Really interesting video which is well worth watching

I would hardly say he shredded the competition, given that he also made a video about how janky MuseScore 3 was, and then was given the opportunity to fix it… and did. And he included a pisstake about MuseScore in the bit which included a pisstake of Dorico, Sibelius and Finale.

As for his design; actually I think he more than most has a history of producing excellent design. His Leland font is superb, if you read his design thoughts about Audacity they make it easier to use and understand, and MuseScore 4 is groundbreaking in terms of open source software.

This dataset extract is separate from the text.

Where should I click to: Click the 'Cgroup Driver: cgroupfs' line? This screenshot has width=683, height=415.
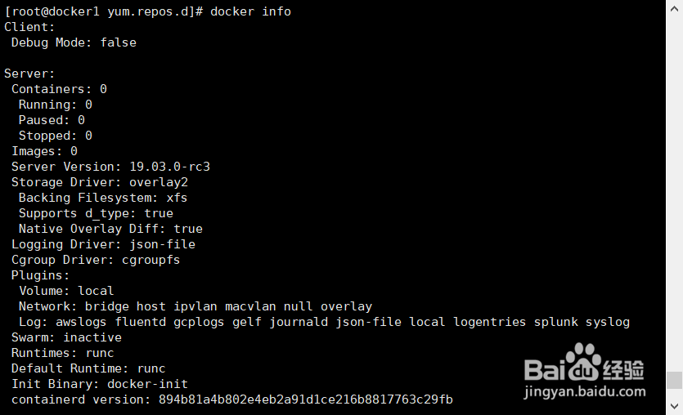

I’m a big user of open source software. I have bought precisely three pieces of software in my life not counting Windows which came with the computers I have bought. They are Sibelius 6, because it was the best piece of software available at the time (and my Dad taught the Finn brothers Physics and approved of them), Dorico because Sibelius 7/8 was an unintuative disaster area which used icons from the Encarta Encyclopaedia from 1992, and Dorico was much, much better, and DesignaKnit, because it was the only practical solution at the time.

I love things like FreeCad and LibreOffice, but you universally have to put up with nonsense that you wouldn’t have to with proprietary software because it is basically designed by committee.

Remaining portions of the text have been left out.